Rob: Yep. Um, what are the biggest challenges organizations are facing when they try to adopt AI? Um, and how do they overcome them? Um, and. When I'm, this question is really more towards, is it easier for newer companies to adopt AI versus, you know, your 50 or 60 year old companies that have legacy tech stack, um, and legacy, um, technology in there, right?

I would think that the newer tech stack is much easier for adoption than an older tech stack. 

Shawn: So it's interesting. It is not, it's not really a tech issue right now. It is a people issue and it's a, um, A chain, uh, a fear of change challenge more than anything. So is a legacy company harder to adopt AI? 100%.

Because they've been doing what they've been doing for however many years they've been doing it and the mindset is a hard thing to break, right? So, [00:27:00] it's much easier for early stage companies to adopt it They don't have any legacy, right? They don't have like, well, they definitely don't have legacy systems.

They also don't have legacy mindset generally because the processes are new. They're building just everything from scratch. And so it's much easier to adopt change inside those organizations. And so, which is actually one of the super fun things that I get to do. I get to go in mid sized companies that are competing against behemoths, right?

And these behemoths have the ability to stroke a check to McKinsey, have ability to stroke a check to BCG to solve a problem. Now A mid sized company or a small company has the same intelligence available to them to go solve very, very challenging problems at just 30 a month. And so, you know, when organizations, mid sized organizations see this, they see a huge opportunity because they know their bigger competitor is not going to be able to move as fast as them for them to capture market share.

And so it's really fun inside organizations that are seeing this as an opportunity. to disrupt their, their industry. [00:28:00] 

Rob: When we did our, again, when we did our session, it, my, my eyes were bright, wide open. I'm like, this is, we've got to use this in our everyday. Right. Um, it's just going to make us so much more efficient than anyone else out there who might be two, three, four times the size of us that either is afraid to do it, can't do it, or doesn't know how to do it.

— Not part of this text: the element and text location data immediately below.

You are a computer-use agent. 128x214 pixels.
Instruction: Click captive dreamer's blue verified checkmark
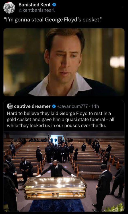pyautogui.click(x=54, y=106)
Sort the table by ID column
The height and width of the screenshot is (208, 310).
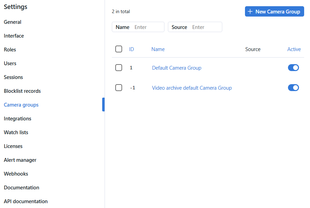coord(131,49)
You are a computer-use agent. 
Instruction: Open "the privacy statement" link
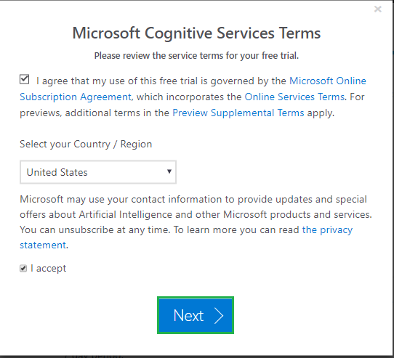coord(327,230)
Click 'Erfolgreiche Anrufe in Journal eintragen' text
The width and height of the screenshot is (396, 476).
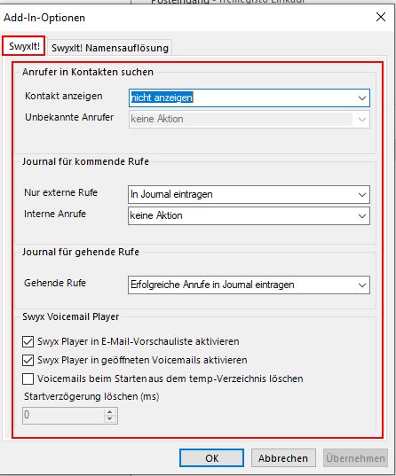(x=212, y=285)
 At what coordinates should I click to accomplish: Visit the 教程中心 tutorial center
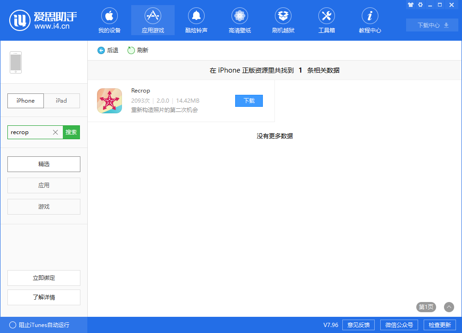click(370, 20)
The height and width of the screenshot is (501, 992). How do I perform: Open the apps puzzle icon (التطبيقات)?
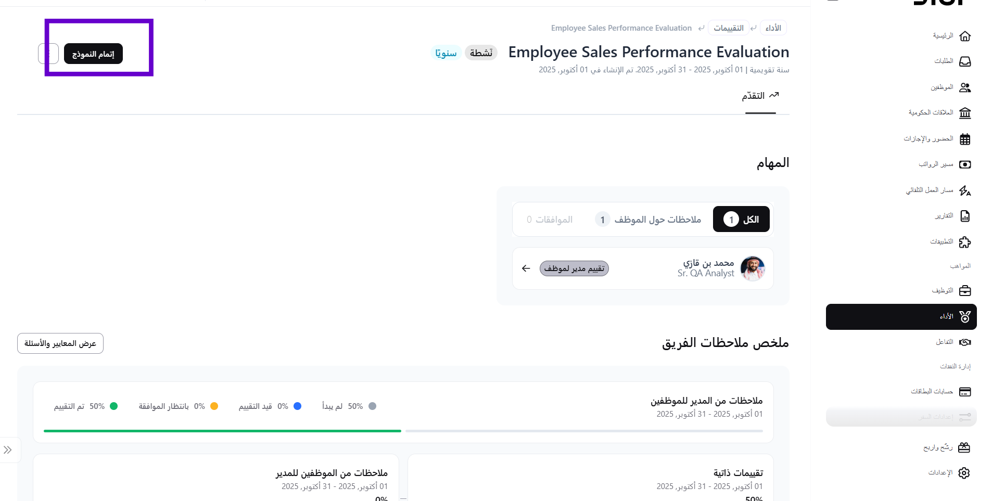964,242
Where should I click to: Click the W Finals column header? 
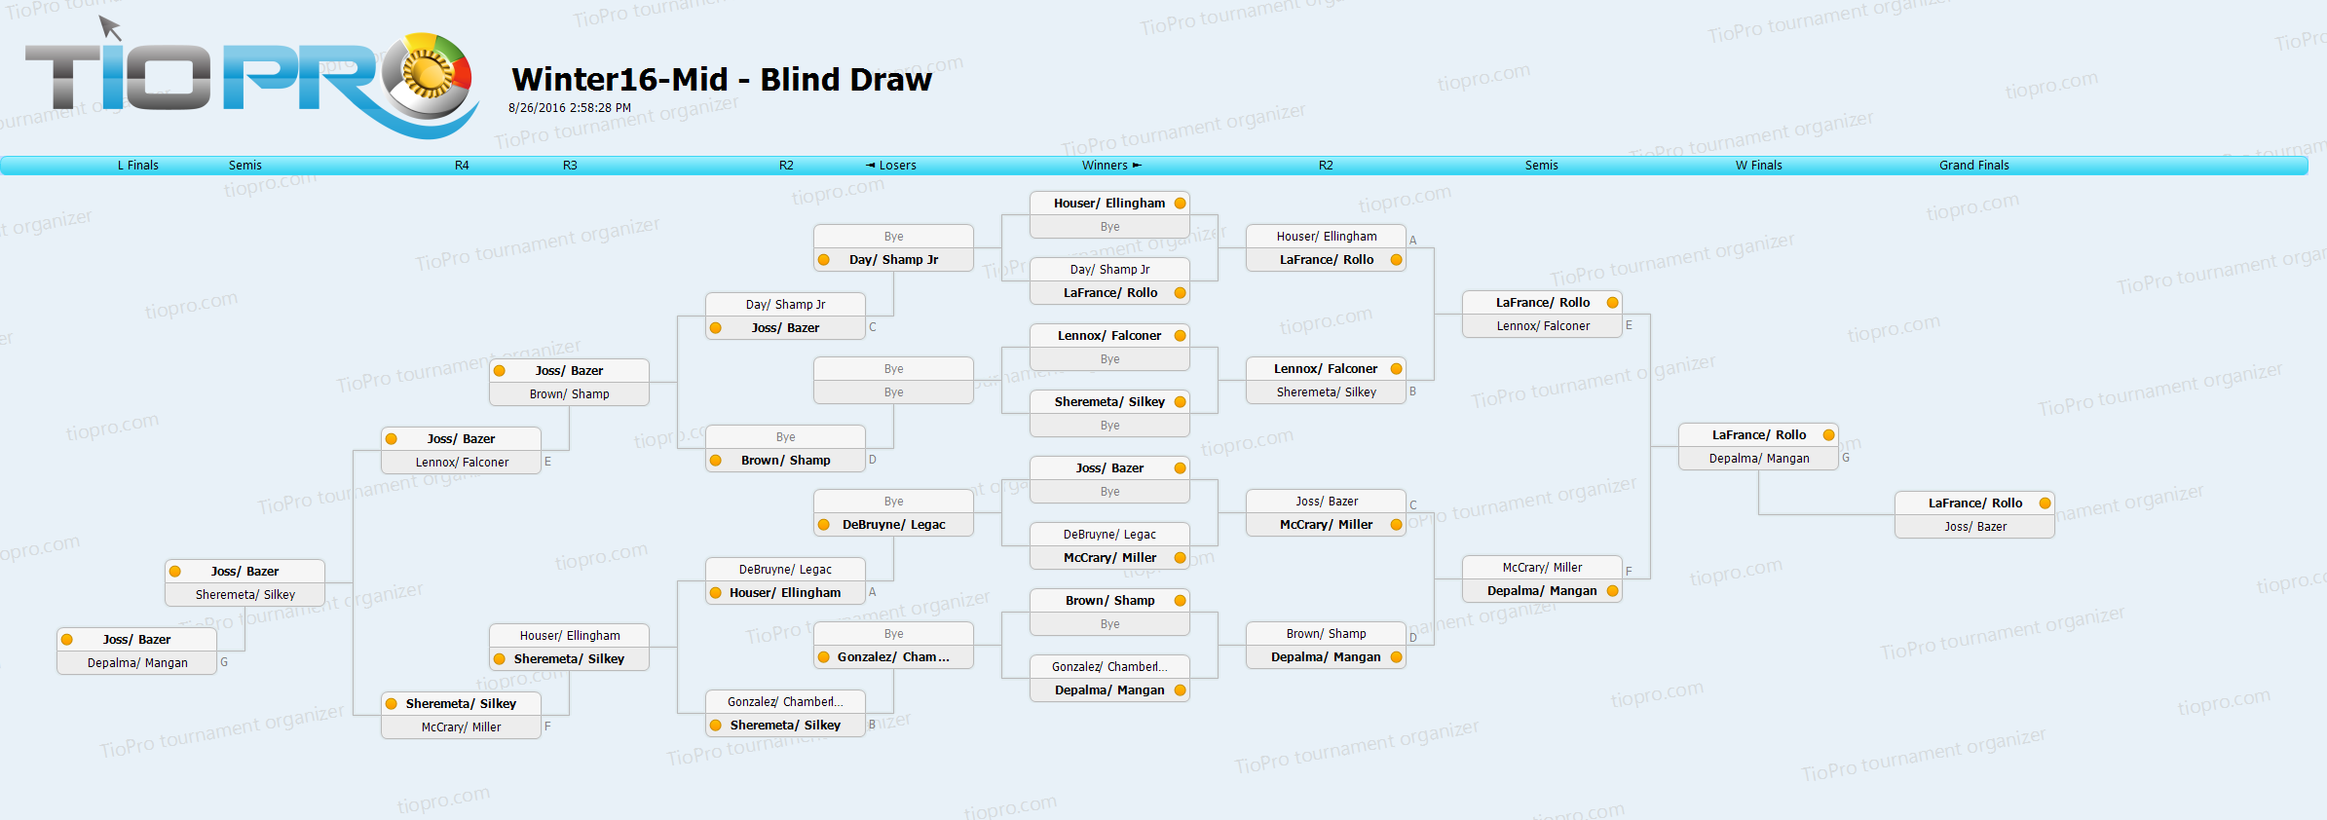tap(1758, 166)
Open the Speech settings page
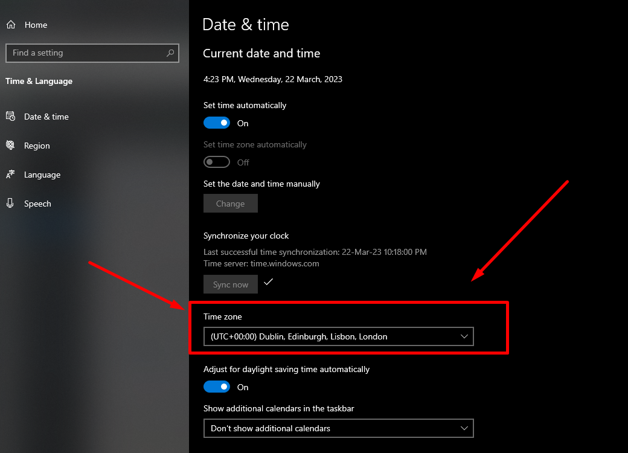 (x=36, y=204)
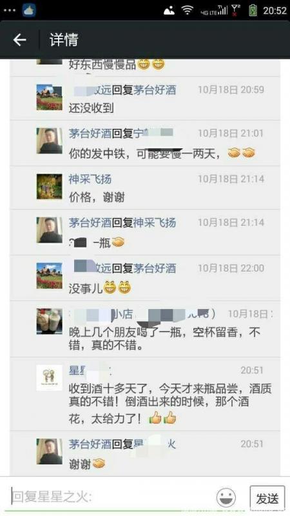
Task: Open the notification app icon in status bar
Action: 29,10
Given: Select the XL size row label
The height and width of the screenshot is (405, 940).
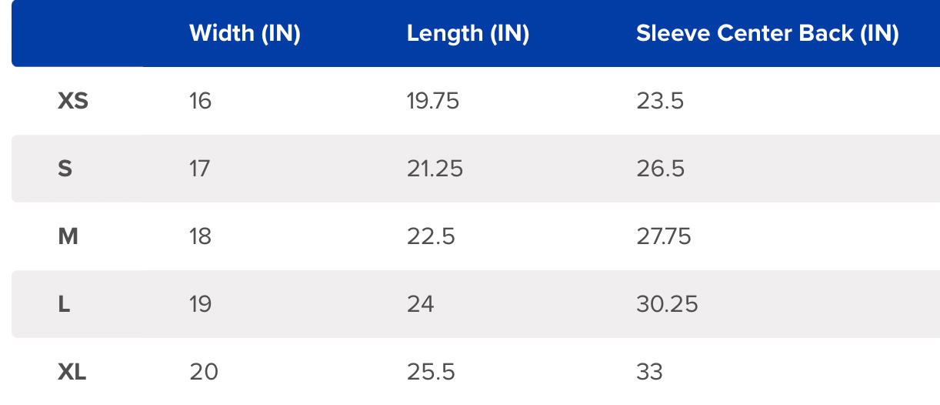Looking at the screenshot, I should point(72,373).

Right. Um, when you're working on these projects, what are the mistakes that you're seeing that are being made, um, on the business side, on the customer side? 

Shawn: We see all kinds of stuff. Um, the, probably, the two things, probably the two things that I, that have happened the most recently that pop into my mind are, again, when, I mean, no offense to IT, but, um, IT is scared, right?

Like, they need to be prepared for it because it does propose a higher, if something goes wrong, it goes wrong way faster because of AI at [00:29:00] this point. So, I get it. However, you know, we are seeing, when things don't work out or why companies are failing to adopt it, it's, they're still scared of the security risk.

And that's when you talk to the business. They're like, I'm scared of the existential risk that we're going to fail as a company greater than I am of the security risk. So you need to keep keep moving. Um, that's probably the biggest thing that we see out there right now. 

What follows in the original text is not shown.